### Using Great Expectations for Automated Data Checks
**Objective**: Use Great Expectations to perform data validation steps on a dataset.

**Task 1**: Validate Column Existence

**Steps**:
- Load your dataset using a Pandas DataFrame.
- Use Great Expectations to setup an expectation suite.
- Create an expectation to confirm that a specific column (e.g., customer_id ) exists in your dataset.
- Run the expectation and observe the results.

In [4]:
# write your code from here

**Task 2**: Validate Column Data Types

**Steps**:
- Using the same dataset setup, create an expectation to check that a numeric column
(e.g., purchase_amount ) contains only float values.
- Identify a numeric column in your dataset.
- Use Great Expectations to create and validate an expectation that checks the column's data type is correct.
- Run your expectation and check if it passes for your data.

In [5]:
# write your code from here

**Task 3**: Validate Range of Values

**Steps**:
- Set an expectation using Great Expectations to ensure that a column (e.g., age ) values
are between 18 and 65.
- Identify a column in your dataset where values fall within a specific range.
- Implement a range-based expectation to check this column and validate your dataset.
- Observe and interpret the result of your expectation.

In [6]:
import pandas as pd
import great_expectations as ge

# Load your dataset using Pandas
data = {'customer_id': [1, 2, 3, 4, 5],
        'purchase_amount': [10.5, 20.3, 5.0, 15.7, 22.1],
        'age': [25, 30, 18, 45, 60],
        'product_type': ['A', 'B', 'A', 'C', 'B']}
df = pd.DataFrame(data)

# Create a Great Expectations context
context = ge.get_context()

# Create a datasource (if you haven't already)
datasource_name = "my_pandas_datasource"
if datasource_name not in context.list_datasources():
    context.add_pandas(name=datasource_name, dataframe=df)

# Create a batch of data
batch_kwargs = {"datasource": datasource_name, "name": "my_data_batch"}
batch = context.get_batch(batch_kwargs)

# Create an expectation suite (if you haven't already)
expectation_suite_name = "my_expectation_suite"
if expectation_suite_name not in context.list_expectation_suite_names():
    context.create_expectation_suite(expectation_suite_name=expectation_suite_name)

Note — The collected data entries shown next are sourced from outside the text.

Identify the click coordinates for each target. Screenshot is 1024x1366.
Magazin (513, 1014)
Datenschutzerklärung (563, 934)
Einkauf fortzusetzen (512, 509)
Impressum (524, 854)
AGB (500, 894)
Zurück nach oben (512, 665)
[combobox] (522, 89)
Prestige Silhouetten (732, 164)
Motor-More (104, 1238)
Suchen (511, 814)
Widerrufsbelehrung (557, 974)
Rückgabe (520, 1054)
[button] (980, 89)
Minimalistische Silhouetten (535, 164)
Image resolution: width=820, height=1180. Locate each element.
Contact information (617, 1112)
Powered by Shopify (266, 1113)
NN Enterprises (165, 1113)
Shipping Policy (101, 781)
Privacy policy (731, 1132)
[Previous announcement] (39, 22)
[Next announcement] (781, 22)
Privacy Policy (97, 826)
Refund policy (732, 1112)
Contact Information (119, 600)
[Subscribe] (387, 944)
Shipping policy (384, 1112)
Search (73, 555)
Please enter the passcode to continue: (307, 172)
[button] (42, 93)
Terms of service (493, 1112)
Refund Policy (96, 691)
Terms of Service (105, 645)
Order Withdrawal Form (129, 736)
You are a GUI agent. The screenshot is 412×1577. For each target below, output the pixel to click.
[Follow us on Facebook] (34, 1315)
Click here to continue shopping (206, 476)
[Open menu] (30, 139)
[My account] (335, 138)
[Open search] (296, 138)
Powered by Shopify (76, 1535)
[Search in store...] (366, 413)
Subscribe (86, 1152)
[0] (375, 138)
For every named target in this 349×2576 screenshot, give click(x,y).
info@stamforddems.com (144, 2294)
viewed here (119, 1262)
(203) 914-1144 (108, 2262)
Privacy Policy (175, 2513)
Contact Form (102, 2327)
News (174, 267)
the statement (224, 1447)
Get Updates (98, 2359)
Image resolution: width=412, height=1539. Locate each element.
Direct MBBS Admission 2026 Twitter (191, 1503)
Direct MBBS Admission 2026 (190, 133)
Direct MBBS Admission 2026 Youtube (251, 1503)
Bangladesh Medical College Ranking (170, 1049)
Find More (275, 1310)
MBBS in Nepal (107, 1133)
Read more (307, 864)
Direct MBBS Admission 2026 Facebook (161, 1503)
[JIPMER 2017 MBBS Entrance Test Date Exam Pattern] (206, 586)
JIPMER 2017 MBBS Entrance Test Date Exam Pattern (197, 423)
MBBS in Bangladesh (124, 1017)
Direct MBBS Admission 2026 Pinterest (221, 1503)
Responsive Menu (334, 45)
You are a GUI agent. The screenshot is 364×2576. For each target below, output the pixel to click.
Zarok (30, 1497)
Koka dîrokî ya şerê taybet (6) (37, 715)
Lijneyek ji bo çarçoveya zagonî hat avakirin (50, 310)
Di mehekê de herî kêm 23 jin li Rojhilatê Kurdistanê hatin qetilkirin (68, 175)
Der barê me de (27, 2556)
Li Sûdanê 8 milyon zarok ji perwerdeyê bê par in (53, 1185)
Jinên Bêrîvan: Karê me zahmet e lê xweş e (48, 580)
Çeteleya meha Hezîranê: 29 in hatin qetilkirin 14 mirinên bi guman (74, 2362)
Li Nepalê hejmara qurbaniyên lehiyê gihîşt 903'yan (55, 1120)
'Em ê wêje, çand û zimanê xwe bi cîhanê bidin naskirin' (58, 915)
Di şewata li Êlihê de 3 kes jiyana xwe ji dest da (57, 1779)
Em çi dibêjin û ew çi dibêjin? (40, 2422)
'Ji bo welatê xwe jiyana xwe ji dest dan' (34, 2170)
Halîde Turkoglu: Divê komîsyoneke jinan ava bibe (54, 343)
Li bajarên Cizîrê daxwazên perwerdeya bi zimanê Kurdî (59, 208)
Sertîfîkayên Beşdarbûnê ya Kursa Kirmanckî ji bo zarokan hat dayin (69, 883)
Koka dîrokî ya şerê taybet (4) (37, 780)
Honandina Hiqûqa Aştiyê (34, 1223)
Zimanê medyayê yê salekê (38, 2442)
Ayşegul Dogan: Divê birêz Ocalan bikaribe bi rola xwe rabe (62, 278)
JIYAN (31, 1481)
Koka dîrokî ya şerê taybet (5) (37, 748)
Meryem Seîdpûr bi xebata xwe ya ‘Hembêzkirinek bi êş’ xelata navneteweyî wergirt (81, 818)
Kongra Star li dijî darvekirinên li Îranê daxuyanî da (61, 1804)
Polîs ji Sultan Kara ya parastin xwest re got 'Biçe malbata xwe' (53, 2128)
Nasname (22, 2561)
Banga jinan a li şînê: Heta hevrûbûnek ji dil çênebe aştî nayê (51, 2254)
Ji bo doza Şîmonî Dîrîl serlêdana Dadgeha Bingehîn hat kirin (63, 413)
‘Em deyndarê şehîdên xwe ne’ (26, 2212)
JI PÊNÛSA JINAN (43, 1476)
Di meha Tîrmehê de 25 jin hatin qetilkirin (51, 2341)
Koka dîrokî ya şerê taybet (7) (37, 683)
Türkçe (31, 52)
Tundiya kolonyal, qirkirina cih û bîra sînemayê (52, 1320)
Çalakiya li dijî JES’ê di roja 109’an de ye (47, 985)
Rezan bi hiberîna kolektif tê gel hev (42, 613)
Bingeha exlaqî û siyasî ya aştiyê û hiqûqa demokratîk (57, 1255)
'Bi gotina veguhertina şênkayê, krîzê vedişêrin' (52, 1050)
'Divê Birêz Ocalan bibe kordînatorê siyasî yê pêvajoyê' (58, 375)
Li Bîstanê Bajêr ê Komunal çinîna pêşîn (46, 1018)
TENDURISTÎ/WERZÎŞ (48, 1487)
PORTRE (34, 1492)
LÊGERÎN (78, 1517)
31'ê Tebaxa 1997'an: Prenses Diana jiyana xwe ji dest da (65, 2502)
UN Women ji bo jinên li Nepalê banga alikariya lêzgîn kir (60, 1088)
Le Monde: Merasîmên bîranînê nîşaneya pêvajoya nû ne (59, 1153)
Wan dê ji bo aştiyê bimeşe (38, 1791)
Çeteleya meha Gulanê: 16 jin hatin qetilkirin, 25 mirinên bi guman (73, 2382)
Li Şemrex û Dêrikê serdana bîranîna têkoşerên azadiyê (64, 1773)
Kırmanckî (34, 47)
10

validator = context.get_validator(
    batch_request=batch.as_batch_request(),
    expectation_suite_name=expectation_suite_name,
)
print(f"Using validator for data: {validator.active_batch_request.batch_spec}")

print("\n--- Task 1: Validate Column Existence ---")
column_to_check = "customer_id"
expectation_result_column_exists = validator.expect_column_to_exist(column=column_to_check)
print(f"Expectation to check if column '{column_to_check}' exists: {expectation_result_column_exists.success}")

print("\n--- Task 2: Validate Column Data Types ---")
column_to_check_type = "purchase_amount"
expected_data_type = "float"
expectation_result_column_type = validator.expect_column_values_to_be_of_type(
    column=column_to_check_type, type_=expected_data_type
)
print(f"Expectation to check if column '{column_to_check_type}' is of type '{expected_data_type}': {expectation_result_column_type.success}")

print("\n--- Task 3: Validate Range of Values ---")
column_to_check_range = "age"
min_value = 18
max_value = 65
expectation_result_column_range = validator.expect_column_values_to_be_between(
    column=column_to_check_range, min_value=min_value, max_value=max_value
)
print(f"Expectation to check if values in column '{column_to_check_range}' are between {min_value} and {max_value}: {expectation_result_column_range.success}")

# Save the expectations (optional, but recommended for persistent validation)
validator.save_expectation_suite()

AttributeError: 'EphemeralDataContext' object has no attribute 'add_pandas'